Introduction
The provided case contains sufficient information to diagnose the patient with schizophrenia. According to the National Alliance on Mental Illness (NAMI, n.d.), the presence of signs such as hallucinations, delusions, cognitive issues, and negative symptoms is a marker of developing schizophrenia. Based on the information given in the summary, it is possible to state that Chris clearly shows all of the mentioned conditions. The following breakdown of evidence will support the diagnosis statement.
Hallucinations
This condition includes the patient hearing voices, seeing things, or smelling scents that others cannot perceive. According to information from the case, the patient “occasionally laughs abruptly and inappropriately” and sometimes “stops speaking mid-sentence, looking off in the distance as though he sees or hears something.” It is quite apparent that people around Chris do not see or hear anything strange. For instance, his friends tell him that he “is not making sense.”
Delusions
Delusion can be described as a false belief that is deeply entrenched within the person’s mind. In the case of Chris, he firmly believes that he is being watched by the campus security and local police. In addition, he also believes that somebody can be monitoring his phone and computer and repeatedly shares his concerns. This persecution mania is delusional and serves as another evidence that points to developing schizophrenia.
Cognitive Issues
Cognitive issues can manifest themselves in patients struggling to remember things, organize their thoughts, or complete assigned tasks. In addition, people diagnosed with schizophrenia commonly display anosognosia — “the lack of insight” (NAMI, n.d.). That condition makes the patients unaware of their illness and provokes a negative response if they are told otherwise. Chris shows a clear case of anosognosia because his tone becomes hostile when someone questions his delusional beliefs.
Negative Symptoms
Negative symptoms may have various manifestations, but they ultimately result in diminished patient’s abilities, making them disconnected from reality. In the case of Chris, his persecution mania resulted in crippling anxiety, which has begun getting in the way of his ability to complete schoolwork. Therefore, the inability to follow through with daily activities combined with the evident hallucinations, delusions, and cognitive issues creates a clear clinical picture of developing schizophrenia.
Treatment Proposal
Schizophrenia cannot be fully cured; this mental illness requires lifelong treatment. However, combined use of medications and psychotherapy can improve the patient’s quality of life significantly.

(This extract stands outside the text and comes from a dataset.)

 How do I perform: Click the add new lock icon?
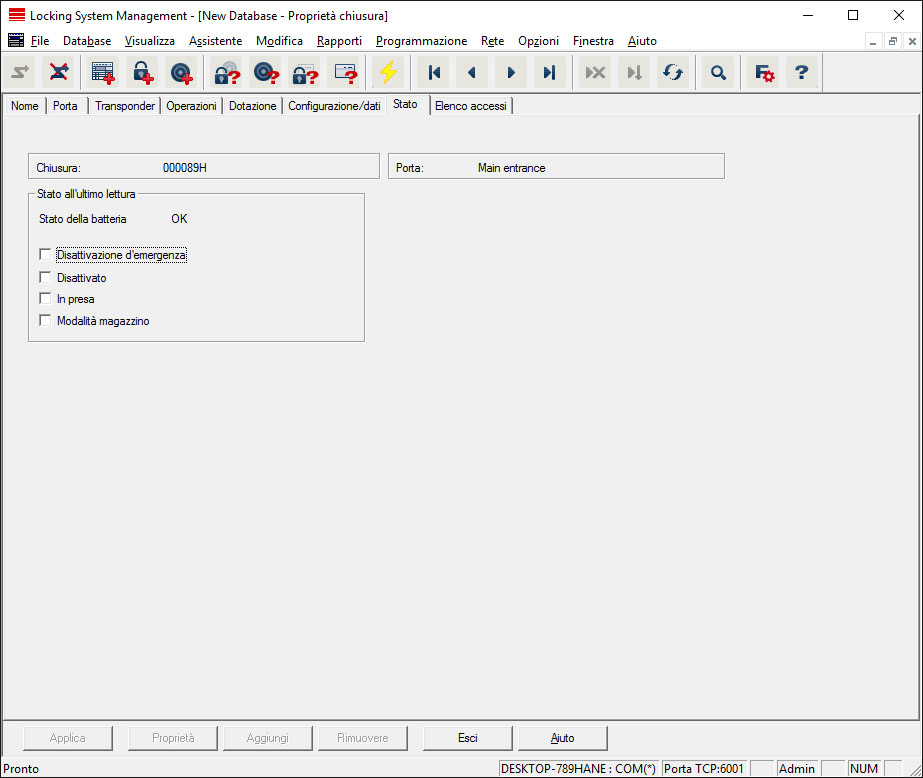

According to Mayo Clinic (2020), medications are the most important aspect of schizophrenia treatment, and the most commonly prescribed drugs are antipsychotics. Since the patient from the case summary developed a standard case of schizophrenia, the proposed treatment strategy will also be conservative. However, an initial hospitalization may be necessary to ensure the patient’s safety.
Medications
As stated in the previous section, a prescription of antipsychotics is necessary. Mayo Clinic (2020) supports a conservative approach by suggesting managing the symptoms with the lowest possible dose. A psychiatrist should remember that antipsychotics may cause serious side effects. Therefore, it would be better to prescribe second-generation antipsychotics, such as clozapine or risperidone, since they are safer for the patient (Mayo Clinic, 2020). In addition, medical personnel should exercise patience because the improvement of symptoms may not happen quickly.
Psychotherapy
Various types of psychotherapy exist, and the therapists can switch between them depending on the patient’s case. Since Chris had developed delusional beliefs of persecution, it seems reasonable to address them with cognitive behavioral therapy (CBT). According to NAMI (n.d.), CBT can be used for uncovering unhealthy patterns of thought and how they may cause self-destructive beliefs. As a result, Chris would test his delusions of persecution and realize that he is safe.
Conclusion
The case of Chris appears to present a standard clinical picture of schizophrenia. Since the situation looks quite usual for this mental condition, a conservative treatment strategy is advised. A combination of the lowest possible dose of second-generation antipsychotic and CBT seems to be an optimal choice. However, the patient’s hostility stated in the case summary may create a necessity for hospitalization before any other interventions.
References
Mayo Clinic (2020). Schizophrenia — diagnosis and treatment. Web.
National Alliance on Mental Illness. (n.d.). Psychotherapy. Web.
National Alliance on Mental Illness. (n.d.). What is schizophrenia? . Web.